Councils across the Highlands and Islands back Scottish Government policy.
Council leaders and key organisations across the Highlands and Islands have agreed to work with the Scottish Government to tackle population decline.
While Scotland’s population is increasing nationally it is declining in rural and island communities.
At a meeting in Inverness the Convention of the Highlands and Islands (CoHI) has agreed to treat the issue as a priority.
It has also endorsed the Scottish Government’s population programme to make all communities attractive places to live, work and bring up families.
The agreement will see councils and key bodies such as Visit Scotland, Highlands and Islands Enterprise and the University of the Highlands and Islands work with ministers to develop solutions at national, regional and local level.
Cabinet Secretary for External Affairs Fiona Hyslop said:
“I welcome this collective agreement that repopulation of our rural and island communities is a challenge we need to work together to address.
“While the Scottish Government can implement national policies to look at the overall balance of the population it is important these issues are also tackled where appropriate at a regional and at local community level.
“This agreement will build on the work being undertaken by the Ministerial Taskforce on Population and will help ensure we can support and sustain population growth in our local communities both now and in the future.”
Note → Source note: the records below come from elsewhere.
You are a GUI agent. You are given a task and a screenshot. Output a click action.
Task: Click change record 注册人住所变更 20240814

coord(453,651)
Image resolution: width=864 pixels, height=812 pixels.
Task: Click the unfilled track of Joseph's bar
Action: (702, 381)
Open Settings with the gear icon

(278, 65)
Scotland’s population is at a record high of 5.4 million, but the increase is solely down to migration because the number of deaths exceed births.
Official figures published this month project there will be 240,000 more pensioners by mid-2043 with the working age population set to fall by 7,000 over the same period.
Fourteen councils in Scotland experienced depopulation over the latest year to mid-2018 with most in rural or island councils, as well as areas of the West of Scotland.
The Scottish Government has established a Ministerial Population Task Force to address population concerns by making communities across Scotland attractive places to live, work, bring up families and move to.